Reuters
Lawmakers gear up to fight some old battles
By Donna Smith
WASHINGTON (Reuters) - Lawmakers geared up to fight old battles with President George W. Bush over domestic wiretapping and a contentious U.N. nominee, even as Bush pledged to cooperate with the new Democratic-led Congress that starts in January.
The current Republican-led Congress -- including lawmakers who lost their seats in Tuesday's elections -- returns this week to work through a pile of unfinished legislation on spending, taxes, trade and international affairs that could keep it here until the Christmas holidays.
Bush made clear he wants certain things done while Congress is in Republican hands, including legislation authorizing the administration's domestic warrantless wiretapping program and Senate confirmation of John Bolton as U.S. ambassador to the United Nations.
With the resignation of Defense Secretary Donald Rumsfeld -- who became the face of the Iraq war that was a major cause of Republican election losses -- senators from both parties also said they will work quickly to consider Bush's choice of a replacement, former CIA director Robert Gates.
Lawmakers also will choose leaders for the next Congress, when Democrats take control of both the House of Representatives and the Senate for the first time in 12 years.

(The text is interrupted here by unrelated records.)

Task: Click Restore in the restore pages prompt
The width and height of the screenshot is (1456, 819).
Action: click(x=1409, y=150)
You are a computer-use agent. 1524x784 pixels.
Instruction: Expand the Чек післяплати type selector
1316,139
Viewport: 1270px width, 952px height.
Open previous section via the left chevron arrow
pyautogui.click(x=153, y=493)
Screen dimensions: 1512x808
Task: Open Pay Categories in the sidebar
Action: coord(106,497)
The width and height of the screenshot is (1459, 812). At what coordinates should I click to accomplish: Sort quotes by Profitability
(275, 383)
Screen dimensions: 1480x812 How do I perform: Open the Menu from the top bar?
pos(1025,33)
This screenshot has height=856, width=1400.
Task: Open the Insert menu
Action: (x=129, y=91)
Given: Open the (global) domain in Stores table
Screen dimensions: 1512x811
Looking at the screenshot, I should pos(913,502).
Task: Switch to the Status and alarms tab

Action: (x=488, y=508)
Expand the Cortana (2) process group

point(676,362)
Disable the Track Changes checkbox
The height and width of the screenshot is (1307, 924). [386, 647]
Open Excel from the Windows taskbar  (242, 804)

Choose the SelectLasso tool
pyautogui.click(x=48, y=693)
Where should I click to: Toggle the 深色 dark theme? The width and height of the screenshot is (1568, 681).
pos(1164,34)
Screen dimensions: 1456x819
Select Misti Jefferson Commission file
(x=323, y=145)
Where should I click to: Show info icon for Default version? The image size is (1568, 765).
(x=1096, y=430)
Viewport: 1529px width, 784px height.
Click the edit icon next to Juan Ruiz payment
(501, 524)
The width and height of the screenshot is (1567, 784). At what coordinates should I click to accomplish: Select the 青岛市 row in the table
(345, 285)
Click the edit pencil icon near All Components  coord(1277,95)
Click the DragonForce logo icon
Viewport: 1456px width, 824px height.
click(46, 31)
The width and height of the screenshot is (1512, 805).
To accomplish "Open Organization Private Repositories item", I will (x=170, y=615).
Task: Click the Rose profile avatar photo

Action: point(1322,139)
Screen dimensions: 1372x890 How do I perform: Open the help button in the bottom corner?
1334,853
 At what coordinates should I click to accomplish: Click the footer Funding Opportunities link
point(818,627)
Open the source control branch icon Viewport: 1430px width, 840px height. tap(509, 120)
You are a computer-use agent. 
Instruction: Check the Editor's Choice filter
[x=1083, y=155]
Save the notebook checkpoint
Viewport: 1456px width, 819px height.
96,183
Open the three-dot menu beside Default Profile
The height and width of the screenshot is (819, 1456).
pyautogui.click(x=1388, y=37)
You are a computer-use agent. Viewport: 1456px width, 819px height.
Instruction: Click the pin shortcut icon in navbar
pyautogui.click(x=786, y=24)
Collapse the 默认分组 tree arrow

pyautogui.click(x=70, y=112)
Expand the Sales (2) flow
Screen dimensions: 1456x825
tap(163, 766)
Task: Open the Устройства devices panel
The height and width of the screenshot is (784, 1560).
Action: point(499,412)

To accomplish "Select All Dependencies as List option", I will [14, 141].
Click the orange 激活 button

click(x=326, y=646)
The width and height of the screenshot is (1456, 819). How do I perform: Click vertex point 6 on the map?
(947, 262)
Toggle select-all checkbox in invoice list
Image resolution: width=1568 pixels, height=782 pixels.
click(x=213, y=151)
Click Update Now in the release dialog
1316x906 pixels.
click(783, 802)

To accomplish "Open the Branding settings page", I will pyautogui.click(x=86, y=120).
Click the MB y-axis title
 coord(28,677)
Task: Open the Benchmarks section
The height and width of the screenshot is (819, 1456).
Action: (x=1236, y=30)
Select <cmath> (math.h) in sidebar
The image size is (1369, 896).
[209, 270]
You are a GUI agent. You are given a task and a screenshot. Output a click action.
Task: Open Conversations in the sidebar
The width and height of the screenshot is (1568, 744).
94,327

All of this is in addition to unfinished budget work for the 2007 fiscal year that began on October 1 and other items already on Congress' agenda including a civil nuclear agreement with India and normalizing trade relations with Vietnam.
Democrats say Bush is asking too much.
"For a Republican Congress that has gone forward for two years and produced so little, and then the president to come up with a huge agenda for the next weeks -- you have to ask 'why didn't you use some time you spent arguing on some other less important issues before,'" said Assistant Senate Democratic Leader Dick Durbin of Illinois.
White House spokesman Tony Snow said the renewed push on Bolton, whose hawkish views made him a conservative favorite, and the domestic surveillance program that critics call unconstitutional, should not be viewed as "necessarily provocative."
DIFFERENT PRIORITIES
Congress has completed just two annual spending bills for the military and domestic security initiatives, and must deal with measures to finance farm programs, law enforcement, the environment, foreign aid and a range of other programs. Those have been operating through a stop-gap measure set to expire on November 17.
Senate Democratic Leader Harry Reid of Nevada, who will become majority leader, issued his own priorities list for the lame duck session -- and it did not include Bush's domestic surveillance program or Bolton.
Instead, Reid highlighted bioterrorism legislation, offshore drilling legislation that passed the Senate earlier this year but not the House, the India nuclear agreement and a bill extending popular business and individual tax breaks, in addition to the spending bills on everyone's list.
Bolton's nomination appears doomed given continued opposition by Democrats and a key Republican, Sen. Lincoln Chafee of Rhode Island, who lost his reelection bid.
The plan is for lawmakers to break after next week for the Thanksgiving holiday and return starting on December 4 to finish the leftovers. A Senate Republican aide said a bill giving nuclear-armed India access to U.S. nuclear fuel and reactors for the first time in three decades may be ready by then.
The aide also said he hoped the House would accept a Senate-passed bill that would open a small new area in the Gulf of Mexico to oil and natural gas drilling. The House backed a broader bill that would open exploration in most U.S. Atlantic and Pacific waters more than 100 miles from shore.